[Dataset entries]
————
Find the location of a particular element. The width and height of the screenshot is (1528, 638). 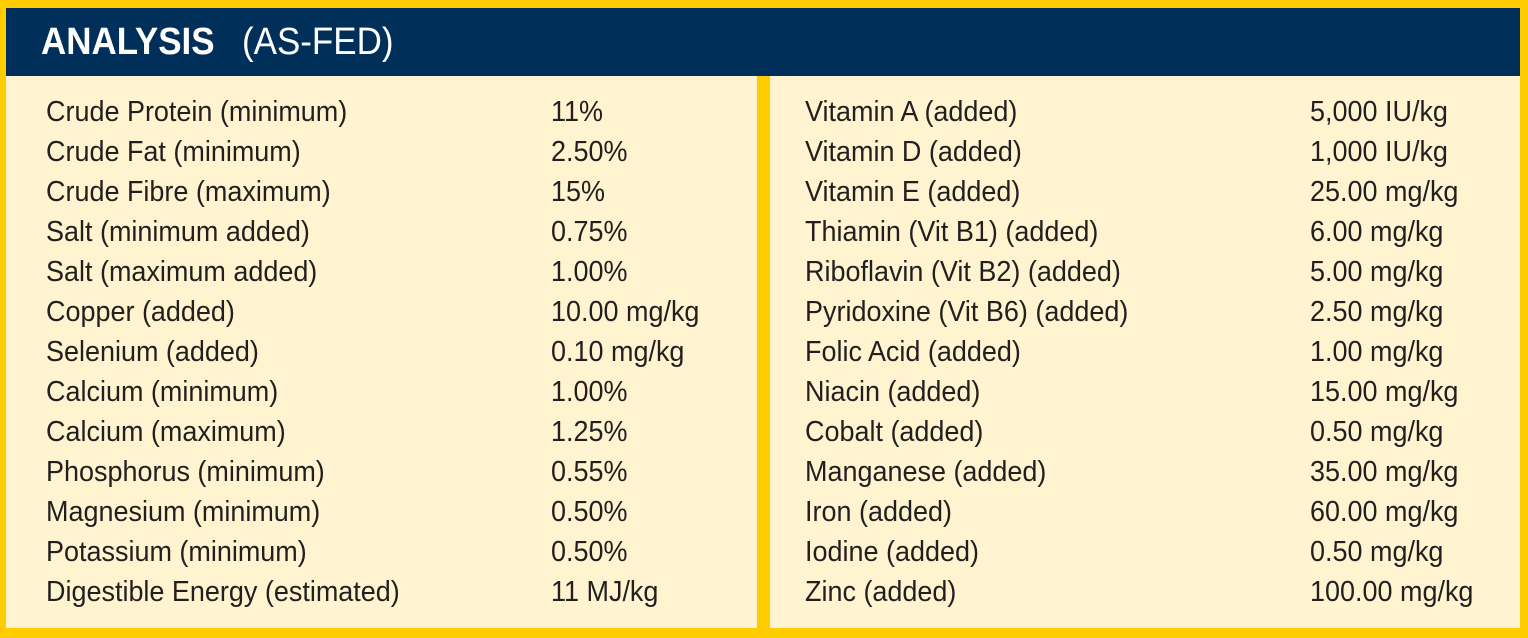

nutrient-label: Phosphorus (minimum) is located at coordinates (186, 472).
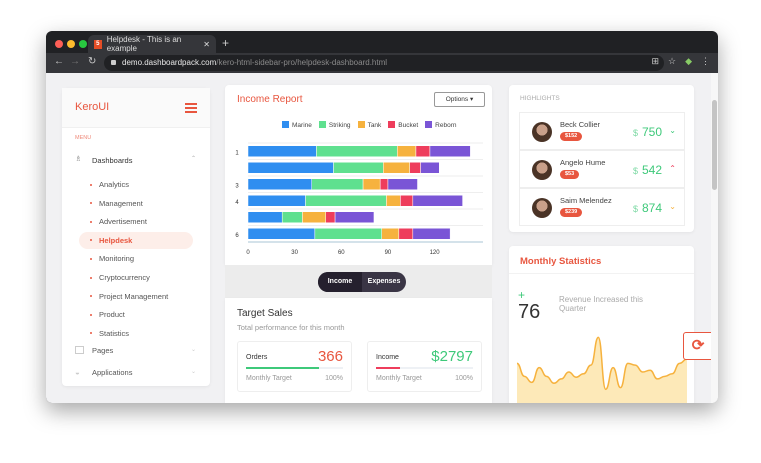 The image size is (761, 463). I want to click on avatar, so click(542, 208).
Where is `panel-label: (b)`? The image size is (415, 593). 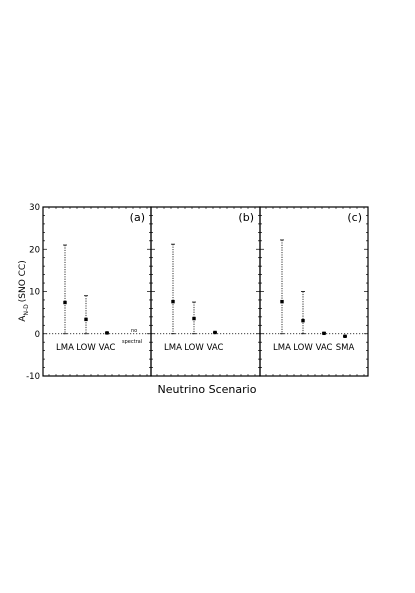
panel-label: (b) is located at coordinates (246, 218).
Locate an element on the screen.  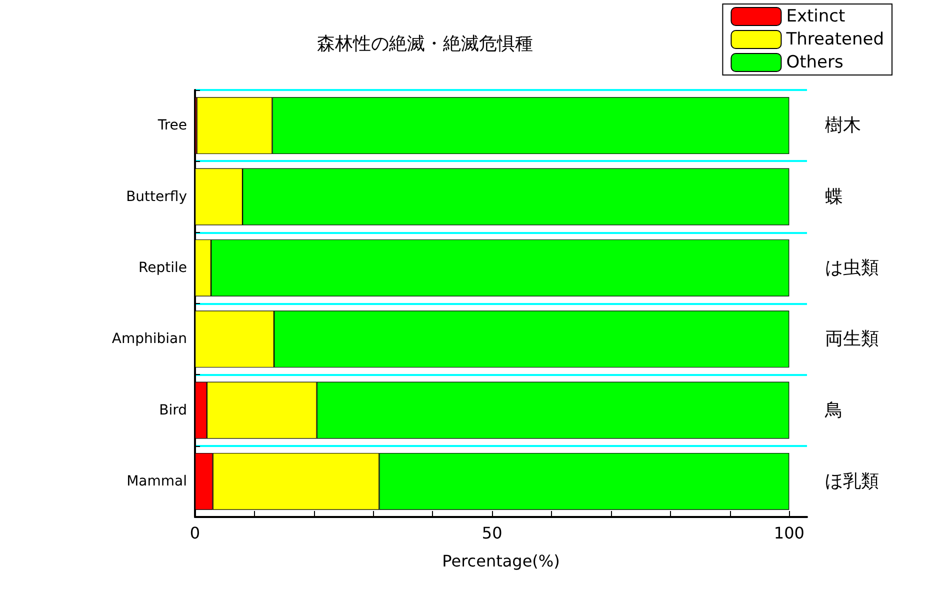
y2-tick-label: ほ乳類 is located at coordinates (852, 481).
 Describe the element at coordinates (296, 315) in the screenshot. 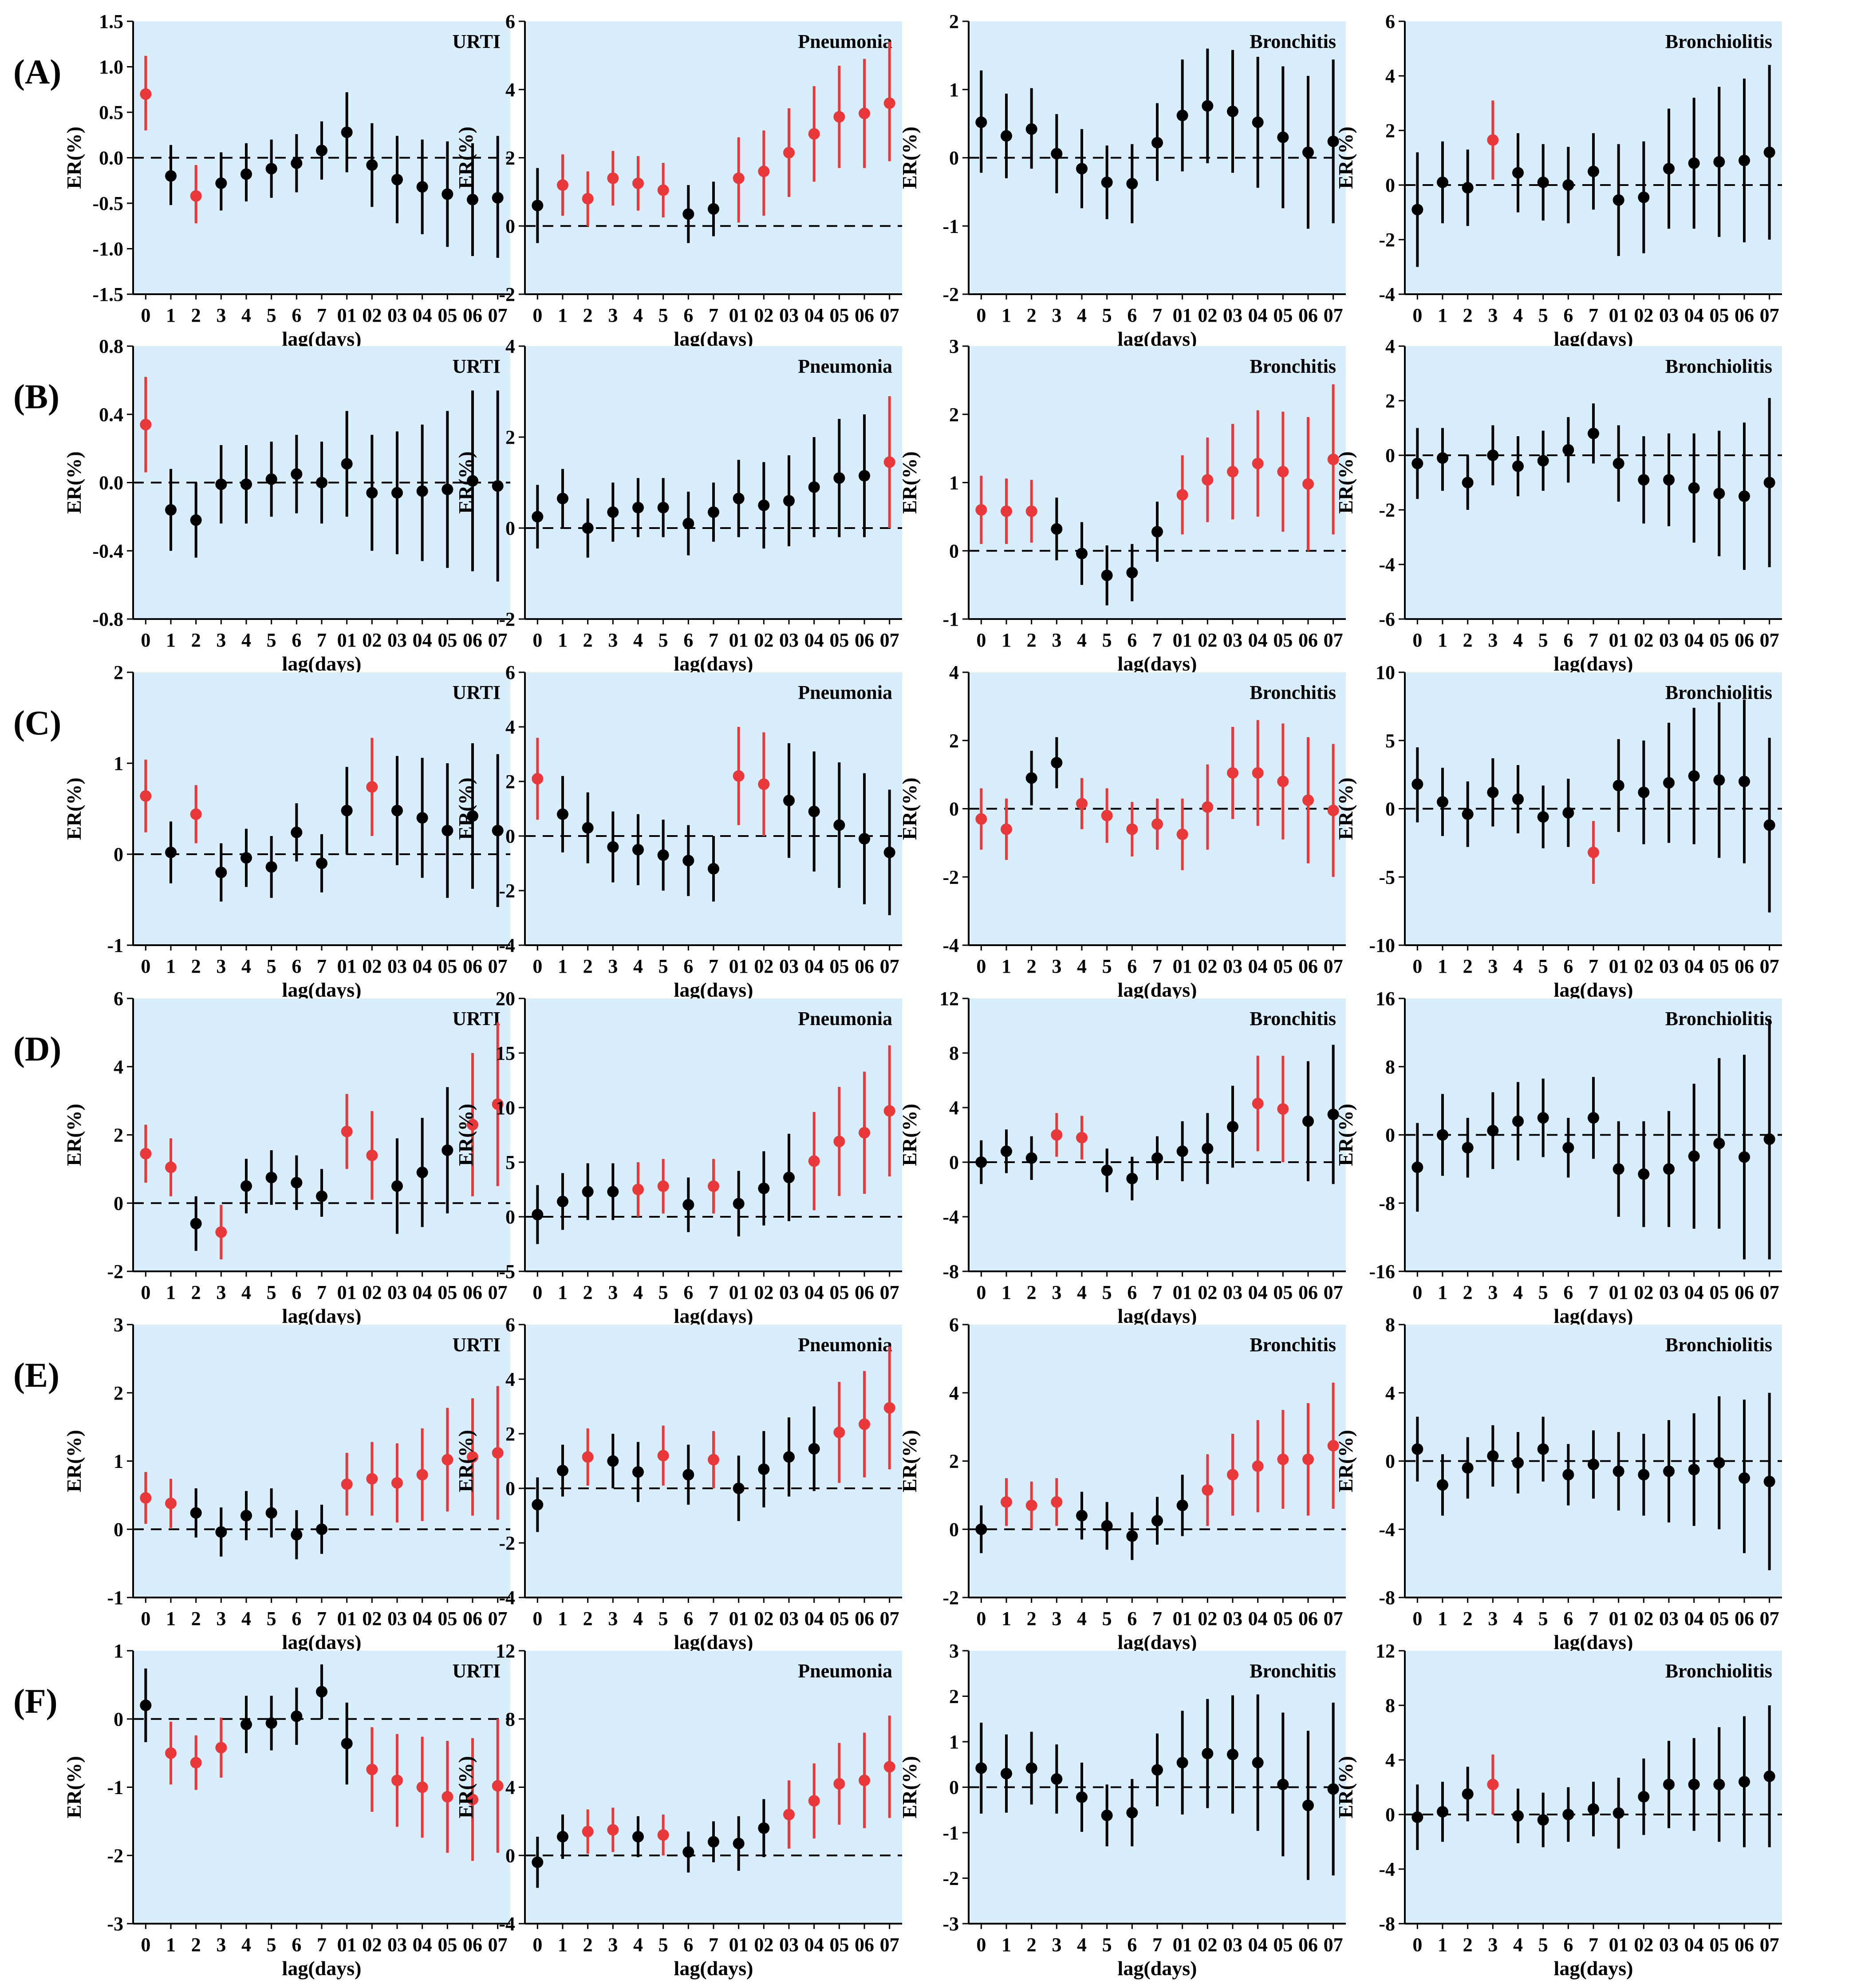

I see `x-tick-label: 6` at that location.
————
WHAT THIS TASK INVOLVES: Reproduce the material verbatim, starting with the line containing "Describe the element" and continuing through the end of the material. Omit the pictures.

SOLUTION TO THIS PROBLEM:
 Describe the element at coordinates (296, 315) in the screenshot. 

I see `x-tick-label: 6` at that location.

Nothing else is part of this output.